*Source passage*.
((
I will tell you about an incident when I first went to buy a couch at Rooms To Go with my lovely wife. It was to say the least, an “experience” to be remembered. Not like “Oh my god, what a night of great sex” experience. But more like “oh my god, so that is what a rectal exam from a blind person without any lubrication feels like” experience.
My wife and I needed to buy a new couch. Simple enough. We looked online at rooms to go and out of a number of selections narrowed it down to 2 couches. We decided we should drive to the store and see the couches in person rather than just order online. We walk in to the store. The sales people do not follow us around like vultures which is always a good sign. We view the first couch. It’s nice. Unfortunately we can’t find the second couch. Maybe this location doesn’t have it on display. I come up to the salesman. It was a while ago, but if memory serves me right, I believe the salesman’s name was Shithead. Yep. I’m pretty sure that was his name.
Hello Shithead. I am looking for this model couch. Can you help us?
Are you being helped?
No. (If I was being helped why the hell would I be asking you for help?)
Oh we don’t have that on display.
I see. Too bad.
Yeah. Hard to buy a couch without seeing it. Some people saw it before, ordered it and didn’t like it.
(This is his sales approach? Don’t buy our couch? oooookaaay.)
Hmmm. Shithead. Maybe I’ll take a look at the picture. Do you have a catalog or photo of the couch?
(I know they do because I saw it online earlier and they have a computer right in the store.)
Um…Ok. Thanks, I guess. (For doing nothing. Hope you don’t work on commission)
))
*Given information*.
((
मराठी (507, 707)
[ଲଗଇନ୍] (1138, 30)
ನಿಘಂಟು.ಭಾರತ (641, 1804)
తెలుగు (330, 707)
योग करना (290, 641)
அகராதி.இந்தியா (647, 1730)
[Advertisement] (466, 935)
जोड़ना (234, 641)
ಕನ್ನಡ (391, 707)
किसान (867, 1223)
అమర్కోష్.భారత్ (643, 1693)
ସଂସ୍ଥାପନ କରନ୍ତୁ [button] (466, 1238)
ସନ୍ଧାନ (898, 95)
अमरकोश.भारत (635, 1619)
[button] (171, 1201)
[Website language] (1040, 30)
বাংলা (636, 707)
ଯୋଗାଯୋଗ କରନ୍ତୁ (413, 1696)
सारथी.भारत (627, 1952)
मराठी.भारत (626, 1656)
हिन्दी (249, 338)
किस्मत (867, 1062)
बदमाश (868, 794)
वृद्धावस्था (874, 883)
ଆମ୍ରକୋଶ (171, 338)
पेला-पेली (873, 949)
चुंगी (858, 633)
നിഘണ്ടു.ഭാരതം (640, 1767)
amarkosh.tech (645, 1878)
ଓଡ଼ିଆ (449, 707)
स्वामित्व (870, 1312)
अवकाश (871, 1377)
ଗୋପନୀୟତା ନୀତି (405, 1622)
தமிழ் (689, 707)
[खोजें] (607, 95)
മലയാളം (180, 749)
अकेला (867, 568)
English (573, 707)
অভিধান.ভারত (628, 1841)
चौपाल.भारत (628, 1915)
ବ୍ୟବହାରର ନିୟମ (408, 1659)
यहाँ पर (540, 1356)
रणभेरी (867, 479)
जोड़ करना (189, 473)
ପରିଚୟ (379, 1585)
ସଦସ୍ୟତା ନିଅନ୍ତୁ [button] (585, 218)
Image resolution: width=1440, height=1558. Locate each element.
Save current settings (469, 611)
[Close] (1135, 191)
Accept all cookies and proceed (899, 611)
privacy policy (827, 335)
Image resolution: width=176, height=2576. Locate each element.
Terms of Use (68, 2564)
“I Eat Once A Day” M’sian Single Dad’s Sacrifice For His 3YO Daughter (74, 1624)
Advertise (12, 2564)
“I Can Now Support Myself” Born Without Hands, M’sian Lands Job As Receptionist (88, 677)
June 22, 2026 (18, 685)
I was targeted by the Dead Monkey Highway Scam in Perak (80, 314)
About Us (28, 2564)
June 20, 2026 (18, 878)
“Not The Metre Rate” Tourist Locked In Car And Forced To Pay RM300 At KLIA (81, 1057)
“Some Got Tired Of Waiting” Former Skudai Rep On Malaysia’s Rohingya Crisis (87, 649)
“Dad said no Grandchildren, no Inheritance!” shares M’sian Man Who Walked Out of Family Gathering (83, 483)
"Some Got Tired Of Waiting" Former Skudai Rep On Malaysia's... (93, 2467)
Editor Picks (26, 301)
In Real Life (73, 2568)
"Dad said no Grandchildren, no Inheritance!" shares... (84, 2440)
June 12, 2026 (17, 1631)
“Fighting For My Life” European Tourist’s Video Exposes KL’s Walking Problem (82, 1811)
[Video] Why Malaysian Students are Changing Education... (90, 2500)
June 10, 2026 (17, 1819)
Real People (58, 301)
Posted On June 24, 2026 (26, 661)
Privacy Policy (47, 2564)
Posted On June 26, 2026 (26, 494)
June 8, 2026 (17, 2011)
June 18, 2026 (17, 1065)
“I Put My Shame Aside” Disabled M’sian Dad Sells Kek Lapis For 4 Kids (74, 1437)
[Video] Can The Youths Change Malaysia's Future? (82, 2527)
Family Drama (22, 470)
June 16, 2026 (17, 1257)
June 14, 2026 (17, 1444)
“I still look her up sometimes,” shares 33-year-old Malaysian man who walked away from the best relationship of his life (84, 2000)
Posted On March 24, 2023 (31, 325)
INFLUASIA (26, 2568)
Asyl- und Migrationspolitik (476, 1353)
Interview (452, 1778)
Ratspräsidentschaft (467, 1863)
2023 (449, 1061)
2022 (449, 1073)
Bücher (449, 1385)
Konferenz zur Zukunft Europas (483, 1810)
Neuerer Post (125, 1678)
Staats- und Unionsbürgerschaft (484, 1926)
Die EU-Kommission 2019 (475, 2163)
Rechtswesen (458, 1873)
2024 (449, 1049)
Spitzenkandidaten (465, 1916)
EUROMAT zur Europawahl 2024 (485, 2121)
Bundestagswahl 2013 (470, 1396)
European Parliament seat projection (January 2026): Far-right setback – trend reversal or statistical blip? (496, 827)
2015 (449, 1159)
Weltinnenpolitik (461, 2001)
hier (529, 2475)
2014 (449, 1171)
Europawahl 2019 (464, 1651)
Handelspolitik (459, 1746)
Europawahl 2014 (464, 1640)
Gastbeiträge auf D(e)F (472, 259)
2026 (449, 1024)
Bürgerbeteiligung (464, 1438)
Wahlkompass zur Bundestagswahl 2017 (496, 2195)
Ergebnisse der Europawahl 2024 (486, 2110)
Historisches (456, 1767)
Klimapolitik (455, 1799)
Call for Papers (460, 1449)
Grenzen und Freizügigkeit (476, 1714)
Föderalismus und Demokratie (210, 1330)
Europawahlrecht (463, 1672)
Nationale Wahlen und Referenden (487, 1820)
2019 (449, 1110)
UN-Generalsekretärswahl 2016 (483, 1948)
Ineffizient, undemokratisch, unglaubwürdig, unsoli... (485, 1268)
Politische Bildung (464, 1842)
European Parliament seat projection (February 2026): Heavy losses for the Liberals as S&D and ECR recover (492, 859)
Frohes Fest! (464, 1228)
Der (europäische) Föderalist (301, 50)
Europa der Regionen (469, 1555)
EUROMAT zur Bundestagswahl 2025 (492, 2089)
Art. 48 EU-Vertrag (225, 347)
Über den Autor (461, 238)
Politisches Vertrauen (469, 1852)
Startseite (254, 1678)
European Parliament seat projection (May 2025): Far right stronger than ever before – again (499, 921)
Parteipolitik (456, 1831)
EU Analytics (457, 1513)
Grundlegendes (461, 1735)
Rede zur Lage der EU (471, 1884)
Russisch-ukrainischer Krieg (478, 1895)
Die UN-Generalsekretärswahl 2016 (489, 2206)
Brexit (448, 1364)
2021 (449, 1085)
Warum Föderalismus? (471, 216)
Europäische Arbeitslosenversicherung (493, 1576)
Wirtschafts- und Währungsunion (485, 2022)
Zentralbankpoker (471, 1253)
))
*Directions for this task*. Write the next part of the story about shopping for a couch at Rooms To Go, starting right after its final line.

*The reply*.
(to wife: ) Lets go look at the other couch that they do have on display. If it looks good, we may take that one instead.
(Starts following us around from a distance. Guess he does work on commission.)
Yeah. So now that I’ve done nothing for you, do you need any help?
Yeah Shithead, we want this couch.
GREAT! I must warn you though. Over time this couch – the arm rests. They will sag. You know, because it’s not the most expensive couch. It’s hundreds of dollars instead of thousands.
(Is he for real? This is his sales approach? I’m about to close the deal and he is trying to discourage me?)
Something wrong with the couch?
Well some couches are more expensive, some are less. Over time of course the arm rests can sag a bit.
(Like wear and tear. Just like anything else. What is his problem? How does he sell anything?)
Ok dude. I’ll take it.
Now about our fabric protection plan.
I highly recommend it. (Goes on a 20 minute sales pitch).
People sit on couches. You sweat, dust falls on it, dirt gets on it, and over time it gets stains, etc.
Right. It’s called wear and tear. Then I buy a new couch.
(Clearly upset) Ok. But I must demonstrate to you the advantages or I get in trouble.
( Brings back some stick of paper and a solution of water and shows how this solution will protect my couch. )
Wow. That’s amazing. You give meaning to my life. I decline.
Ok. We’ll just get the paper work and send you on your way.
(5 minutes later)
(Walks in with another man in glasses and a tie) I’d like you to meet our manager Mr. Psycho!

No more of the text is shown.